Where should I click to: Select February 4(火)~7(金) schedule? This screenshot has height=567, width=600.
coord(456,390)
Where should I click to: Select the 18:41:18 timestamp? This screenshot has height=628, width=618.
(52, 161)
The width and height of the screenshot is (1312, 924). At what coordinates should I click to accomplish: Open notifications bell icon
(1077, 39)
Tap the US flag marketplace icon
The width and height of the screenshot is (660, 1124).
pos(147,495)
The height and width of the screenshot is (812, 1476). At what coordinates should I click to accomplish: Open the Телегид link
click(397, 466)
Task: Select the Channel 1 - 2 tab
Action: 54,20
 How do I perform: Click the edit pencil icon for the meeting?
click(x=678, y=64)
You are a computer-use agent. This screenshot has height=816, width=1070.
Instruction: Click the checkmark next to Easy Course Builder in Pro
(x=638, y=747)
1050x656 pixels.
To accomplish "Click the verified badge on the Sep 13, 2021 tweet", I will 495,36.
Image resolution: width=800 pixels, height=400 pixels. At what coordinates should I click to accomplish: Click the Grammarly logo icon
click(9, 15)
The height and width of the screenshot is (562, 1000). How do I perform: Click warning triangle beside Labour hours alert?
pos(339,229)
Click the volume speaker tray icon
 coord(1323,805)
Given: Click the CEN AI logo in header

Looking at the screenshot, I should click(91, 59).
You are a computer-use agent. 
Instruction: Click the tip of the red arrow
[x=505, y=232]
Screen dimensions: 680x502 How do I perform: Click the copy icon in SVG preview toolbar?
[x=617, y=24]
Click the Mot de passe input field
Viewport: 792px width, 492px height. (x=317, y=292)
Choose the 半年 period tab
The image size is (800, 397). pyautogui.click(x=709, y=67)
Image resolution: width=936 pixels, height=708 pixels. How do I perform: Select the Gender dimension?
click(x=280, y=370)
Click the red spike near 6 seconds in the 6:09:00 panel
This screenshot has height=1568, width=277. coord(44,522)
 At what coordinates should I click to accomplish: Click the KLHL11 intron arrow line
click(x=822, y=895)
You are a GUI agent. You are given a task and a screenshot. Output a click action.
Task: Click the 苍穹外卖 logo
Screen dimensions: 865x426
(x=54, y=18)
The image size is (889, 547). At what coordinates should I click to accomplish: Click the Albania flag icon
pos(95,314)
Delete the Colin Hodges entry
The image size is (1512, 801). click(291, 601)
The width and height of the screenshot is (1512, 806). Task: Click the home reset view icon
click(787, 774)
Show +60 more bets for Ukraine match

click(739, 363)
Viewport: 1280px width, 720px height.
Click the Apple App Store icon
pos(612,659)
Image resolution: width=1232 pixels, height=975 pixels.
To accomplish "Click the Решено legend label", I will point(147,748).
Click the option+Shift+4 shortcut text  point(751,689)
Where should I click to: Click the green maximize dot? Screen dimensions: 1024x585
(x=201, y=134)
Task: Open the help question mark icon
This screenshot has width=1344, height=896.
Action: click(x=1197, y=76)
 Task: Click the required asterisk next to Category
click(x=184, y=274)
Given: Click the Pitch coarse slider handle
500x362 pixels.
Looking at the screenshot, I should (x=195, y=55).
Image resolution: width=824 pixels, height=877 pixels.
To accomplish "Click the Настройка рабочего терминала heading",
_____
◆ **Requirement**
Render every non-blank line of the records above as a Markdown table with two columns, Row for the sequential row number and Line for the text of that line.

◆ **Solution below**
| Row | Line |
|---|---|
| 1 | Where should I click to: Select February 4(火)~7(金) schedule? This screenshot has height=567, width=600. |
| 2 | coord(456,390) |
| 3 | Where should I click to: Select the 18:41:18 timestamp? This screenshot has height=628, width=618. |
| 4 | (52, 161) |
| 5 | The width and height of the screenshot is (1312, 924). At what coordinates should I click to accomplish: Open notifications bell icon |
| 6 | (1077, 39) |
| 7 | Tap the US flag marketplace icon |
| 8 | The width and height of the screenshot is (660, 1124). |
| 9 | pos(147,495) |
| 10 | The height and width of the screenshot is (812, 1476). At what coordinates should I click to accomplish: Open the Телегид link |
| 11 | click(397, 466) |
| 12 | Task: Select the Channel 1 - 2 tab |
| 13 | Action: 54,20 |
| 14 |  How do I perform: Click the edit pencil icon for the meeting? |
| 15 | click(x=678, y=64) |
| 16 | You are a computer-use agent. This screenshot has height=816, width=1070. |
| 17 | Instruction: Click the checkmark next to Easy Course Builder in Pro |
| 18 | (x=638, y=747) |
| 19 | 1050x656 pixels. |
| 20 | To accomplish "Click the verified badge on the Sep 13, 2021 tweet", I will 495,36. |
| 21 | Image resolution: width=800 pixels, height=400 pixels. At what coordinates should I click to accomplish: Click the Grammarly logo icon |
| 22 | click(9, 15) |
| 23 | The height and width of the screenshot is (562, 1000). How do I perform: Click warning triangle beside Labour hours alert? |
| 24 | pos(339,229) |
| 25 | Click the volume speaker tray icon |
| 26 |  coord(1323,805) |
| 27 | Given: Click the CEN AI logo in header |
| 28 | Looking at the screenshot, I should click(91, 59). |
| 29 | You are a computer-use agent.  |
| 30 | Instruction: Click the tip of the red arrow |
| 31 | [x=505, y=232] |
| 32 | Screen dimensions: 680x502 How do I perform: Click the copy icon in SVG preview toolbar? |
| 33 | [x=617, y=24] |
| 34 | Click the Mot de passe input field |
| 35 | Viewport: 792px width, 492px height. (x=317, y=292) |
| 36 | Choose the 半年 period tab |
| 37 | The image size is (800, 397). pyautogui.click(x=709, y=67) |
| 38 | Image resolution: width=936 pixels, height=708 pixels. How do I perform: Select the Gender dimension? |
| 39 | click(x=280, y=370) |
| 40 | Click the red spike near 6 seconds in the 6:09:00 panel |
| 41 | This screenshot has height=1568, width=277. coord(44,522) |
| 42 |  At what coordinates should I click to accomplish: Click the KLHL11 intron arrow line |
| 43 | click(x=822, y=895) |
| 44 | You are a GUI agent. You are given a task and a screenshot. Output a click action. |
| 45 | Task: Click the 苍穹外卖 logo |
| 46 | Screen dimensions: 865x426 |
| 47 | (x=54, y=18) |
| 48 | The image size is (889, 547). At what coordinates should I click to accomplish: Click the Albania flag icon |
| 49 | pos(95,314) |
| 50 | Delete the Colin Hodges entry |
| 51 | The image size is (1512, 801). click(291, 601) |
| 52 | The width and height of the screenshot is (1512, 806). Task: Click the home reset view icon |
| 53 | click(787, 774) |
| 54 | Show +60 more bets for Ukraine match |
| 55 | click(739, 363) |
| 56 | Viewport: 1280px width, 720px height. |
| 57 | Click the Apple App Store icon |
| 58 | pos(612,659) |
| 59 | Image resolution: width=1232 pixels, height=975 pixels. |
| 60 | To accomplish "Click the Решено legend label", I will point(147,748). |
| 61 | Click the option+Shift+4 shortcut text  point(751,689) |
| 62 | Where should I click to: Click the green maximize dot? Screen dimensions: 1024x585 |
| 63 | (x=201, y=134) |
| 64 | Task: Open the help question mark icon |
| 65 | This screenshot has width=1344, height=896. |
| 66 | Action: click(x=1197, y=76) |
| 67 |  Task: Click the required asterisk next to Category |
| 68 | click(x=184, y=274) |
| 69 | Given: Click the Pitch coarse slider handle |
| 70 | 500x362 pixels. |
| 71 | Looking at the screenshot, I should (x=195, y=55). |
| 72 | Image resolution: width=824 pixels, height=877 pixels. |
| 73 | To accomplish "Click the Настройка рабочего терминала heading", |